Chapter Assumptions and Sample Configuration
Applies To: Windows Server 2003, Windows Server 2003 R2, Windows Server 2003 with SP1, Windows Server 2003 with SP2
A sample configuration has been devised to illustrate the various steps in creating a simple managed environment. This sample consists of a fictional organizational unit (OU) structure. You might want to go through each step using the sample data before implementing your own design; or, you might prefer to work through this guide, replacing the samples with your actual OUs and user accounts.
Organizational Units in the Sample Configuration
The chapter steps you through the creation of the OU structure and the users described in Table 9.1.
Table 9.1 Example of an OU Structure for a Simple Managed Environment
| User Name | User Requirements | Security Group | Organizational Unit | Computer Type |
|---|---|---|---|---|
Florian Voss |
Domain Administrator; roaming profile; offline files; redirected folders |
Administrators RUPUsers |
IT |
Mobile |
Hung-Fu Ting Christie Moon |
No roaming profile; offline files; redirected folders; needs access to the Microsoft® Office productivity suite only. |
|
Bookkeeping |
Desktop |
Nicole Holliday Tzipi Butnaru |
Roaming profiles; offline files; redirected folders; needs access to Microsoft Office only. |
RUPUsers |
Sales |
Mobile |
The following common characteristics and groupings are important to remember when applying policies (discussed in "Setting Policies to Manage User Data and Settings" later in this chapter):
All users have redirected folders and offline files, and need access to Microsoft® Office applications.
All users except the members of the Bookkeeping OU have roaming user profiles (RUP).
The users in the IT and Sales OUs have mobile computing needs, but they almost always connect to the local area network (LAN) over a fast link.
The users in the IT OU need access to the Windows Server 2003 Administrative Tools Pack.
This fictitious OU exists in a fictitious company named A. Datum Corporation with the domain name of adatum.com.
Hardware Configuration and Assumptions
Certain hardware and network assumptions are made in this chapter, which might not be true of your own environment. Read this chapter with the understanding that you need to reject assumptions if they do not apply to your organization.
The hardware configuration outlined here is intended to supply the basic needed components for a simple environment. The infrastructure includes one mobile client computer and one desktop client computer to demonstrate management techniques for these two common types of client computers. One server is deployed, which takes on several roles: Active Directory domain controller, Domain Name System (DNS) server, secure software distribution point using Distributed File System (DFS), and Software Update Services (SUS) distribution server. This computer also contains all of the application software, user state, and user data files for the organization.
Organizations frequently deploy a second server to host applications, SUS, and user data and settings. With this configuration, the DC can maintain the highest possible performance in its primary role. However, for a small organization, one server usually can fulfill all of these roles.
It is highly recommended that, if possible, you deploy a second DC to provide backup and redundancy.

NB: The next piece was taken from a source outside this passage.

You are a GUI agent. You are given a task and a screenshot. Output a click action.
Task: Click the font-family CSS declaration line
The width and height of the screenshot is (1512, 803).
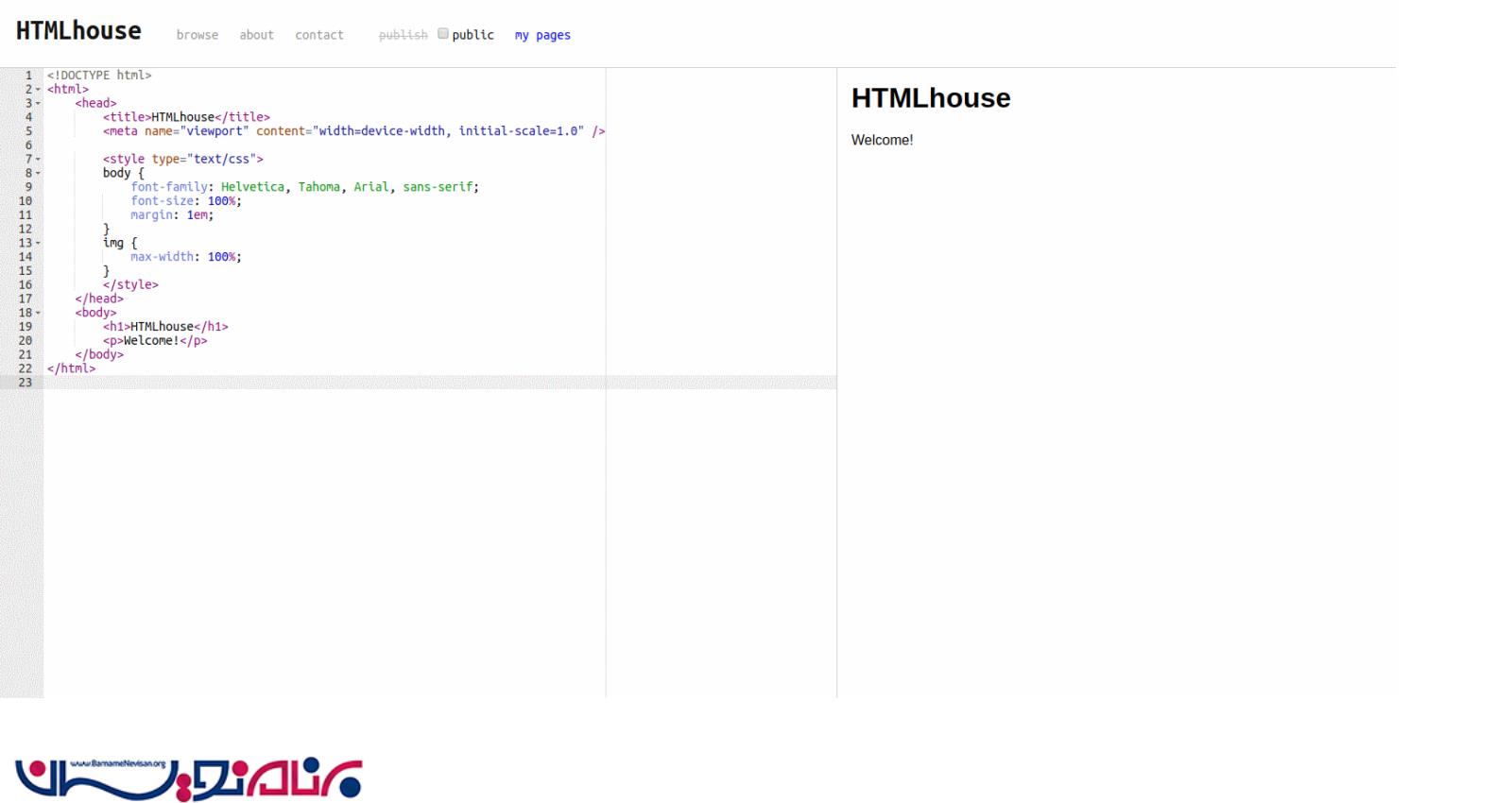click(x=304, y=187)
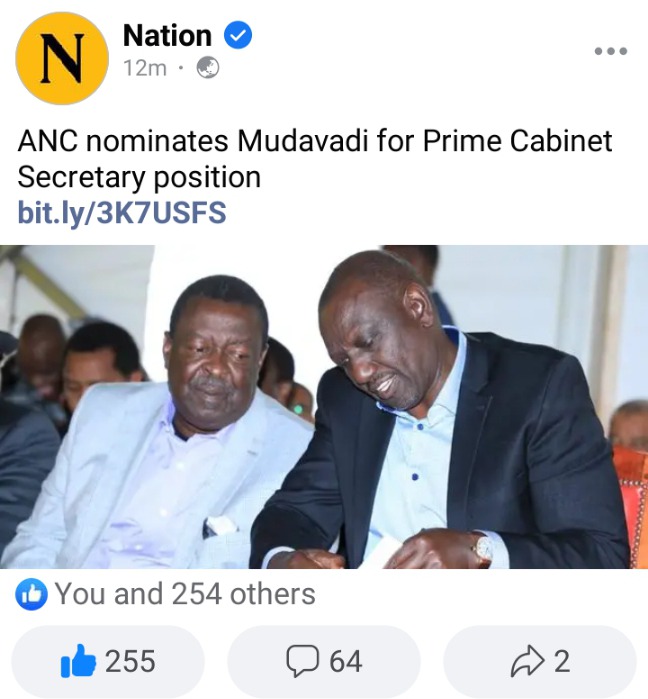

With two domain controllers, if one DC becomes unavailable, users still can log on and access their data using the second domain controller. By default, if no DC is available, only users with cached credentials can log on to the network.
Having a second DC already in place provides a much faster method of restoring service to users than having to create a new DC and populate its information from an external backup source. The second DC contains a complete and up-to-date replica of the entire Active Directory database; if the hard disk or data is corrupted on one DC, the second DC ensures that you will not have to rebuild your OU structure or repopulate your Active Directory database. The addition of a second DC should be a primary upgrade consideration for scaling your initial network and keeping it highly available.
If you choose to add a second DC to your network, consider the following:
Replication affects network traffic. Place both DCs on the same network segment for best replication performance.
A client computer can retrieve Group Policy objects (GPOs) from a DC to which a recent change has not yet been replicated.
In a simple environment, it is recommended that you leave the operations master roles on one DC.
Note
- For complete information about deploying multiple domain controllers in an Active Directory environment, see "Designing the Active Directory Logical Structure" in Designing and Deploying Directory and Security Services of this kit.
Because this chapter’s goal is to explain how to use change and configuration management techniques to manage a simple environment, the configuration that is presented does not include a second domain controller. The following assumptions and configuration are used in this chapter:
Your network infrastructure does not include a secondary server or DC.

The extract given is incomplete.